Element lookup records
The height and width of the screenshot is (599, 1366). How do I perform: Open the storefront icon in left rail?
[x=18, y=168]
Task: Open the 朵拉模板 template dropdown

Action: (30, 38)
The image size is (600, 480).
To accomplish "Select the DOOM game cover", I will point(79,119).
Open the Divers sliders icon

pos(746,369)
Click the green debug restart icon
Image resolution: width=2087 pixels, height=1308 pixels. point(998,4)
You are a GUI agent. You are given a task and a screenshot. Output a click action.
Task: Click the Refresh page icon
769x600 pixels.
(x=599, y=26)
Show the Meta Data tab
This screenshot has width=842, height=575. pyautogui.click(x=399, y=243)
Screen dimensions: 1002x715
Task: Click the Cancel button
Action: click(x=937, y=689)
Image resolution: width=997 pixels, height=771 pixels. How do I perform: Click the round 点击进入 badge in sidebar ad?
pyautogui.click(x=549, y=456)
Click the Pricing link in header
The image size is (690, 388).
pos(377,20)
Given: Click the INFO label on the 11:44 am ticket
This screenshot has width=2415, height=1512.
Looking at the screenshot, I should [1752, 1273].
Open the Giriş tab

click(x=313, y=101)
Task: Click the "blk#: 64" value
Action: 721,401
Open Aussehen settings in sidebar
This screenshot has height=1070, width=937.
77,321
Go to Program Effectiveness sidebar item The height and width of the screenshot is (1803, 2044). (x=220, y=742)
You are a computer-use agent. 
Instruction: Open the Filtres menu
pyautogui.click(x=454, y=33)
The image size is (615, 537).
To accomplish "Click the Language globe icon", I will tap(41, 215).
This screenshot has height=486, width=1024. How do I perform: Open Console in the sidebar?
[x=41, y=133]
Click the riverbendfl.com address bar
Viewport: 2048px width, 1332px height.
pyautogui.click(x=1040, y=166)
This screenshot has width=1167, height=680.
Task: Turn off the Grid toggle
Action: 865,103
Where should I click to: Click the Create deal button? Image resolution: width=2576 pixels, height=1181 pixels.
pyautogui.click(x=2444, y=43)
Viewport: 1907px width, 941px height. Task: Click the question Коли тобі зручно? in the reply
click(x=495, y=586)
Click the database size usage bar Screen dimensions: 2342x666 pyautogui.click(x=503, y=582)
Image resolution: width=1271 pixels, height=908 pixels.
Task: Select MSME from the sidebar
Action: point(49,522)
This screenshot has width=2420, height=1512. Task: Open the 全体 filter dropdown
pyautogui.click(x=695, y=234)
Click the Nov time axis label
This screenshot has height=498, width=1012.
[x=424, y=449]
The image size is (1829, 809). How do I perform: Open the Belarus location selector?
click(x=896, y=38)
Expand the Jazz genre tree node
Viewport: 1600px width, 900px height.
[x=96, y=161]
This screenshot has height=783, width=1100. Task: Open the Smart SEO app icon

**WHAT NEEDS TO BE DONE:** Reproduce all of the data above word for word.

**OUTPUT OF THE EXERCISE:**
The height and width of the screenshot is (599, 1366). How do I perform: Open the storefront icon in left rail?
[x=18, y=168]
Task: Open the 朵拉模板 template dropdown

Action: (30, 38)
The image size is (600, 480).
To accomplish "Select the DOOM game cover", I will point(79,119).
Open the Divers sliders icon

pos(746,369)
Click the green debug restart icon
Image resolution: width=2087 pixels, height=1308 pixels. point(998,4)
You are a GUI agent. You are given a task and a screenshot. Output a click action.
Task: Click the Refresh page icon
769x600 pixels.
(x=599, y=26)
Show the Meta Data tab
This screenshot has width=842, height=575. pyautogui.click(x=399, y=243)
Screen dimensions: 1002x715
Task: Click the Cancel button
Action: click(x=937, y=689)
Image resolution: width=997 pixels, height=771 pixels. How do I perform: Click the round 点击进入 badge in sidebar ad?
pyautogui.click(x=549, y=456)
Click the Pricing link in header
The image size is (690, 388).
pos(377,20)
Given: Click the INFO label on the 11:44 am ticket
This screenshot has width=2415, height=1512.
Looking at the screenshot, I should [1752, 1273].
Open the Giriş tab

click(x=313, y=101)
Task: Click the "blk#: 64" value
Action: 721,401
Open Aussehen settings in sidebar
This screenshot has height=1070, width=937.
77,321
Go to Program Effectiveness sidebar item The height and width of the screenshot is (1803, 2044). (x=220, y=742)
You are a computer-use agent. 
Instruction: Open the Filtres menu
pyautogui.click(x=454, y=33)
The image size is (615, 537).
To accomplish "Click the Language globe icon", I will tap(41, 215).
This screenshot has height=486, width=1024. How do I perform: Open Console in the sidebar?
[x=41, y=133]
Click the riverbendfl.com address bar
Viewport: 2048px width, 1332px height.
pyautogui.click(x=1040, y=166)
This screenshot has width=1167, height=680.
Task: Turn off the Grid toggle
Action: 865,103
Where should I click to: Click the Create deal button? Image resolution: width=2576 pixels, height=1181 pixels.
pyautogui.click(x=2444, y=43)
Viewport: 1907px width, 941px height. Task: Click the question Коли тобі зручно? in the reply
click(x=495, y=586)
Click the database size usage bar Screen dimensions: 2342x666 pyautogui.click(x=503, y=582)
Image resolution: width=1271 pixels, height=908 pixels.
Task: Select MSME from the sidebar
Action: point(49,522)
This screenshot has width=2420, height=1512. Task: Open the 全体 filter dropdown
pyautogui.click(x=695, y=234)
Click the Nov time axis label
This screenshot has height=498, width=1012.
[x=424, y=449]
The image size is (1829, 809). How do I perform: Open the Belarus location selector?
click(x=896, y=38)
Expand the Jazz genre tree node
Viewport: 1600px width, 900px height.
[x=96, y=161]
This screenshot has height=783, width=1100. Task: Open the Smart SEO app icon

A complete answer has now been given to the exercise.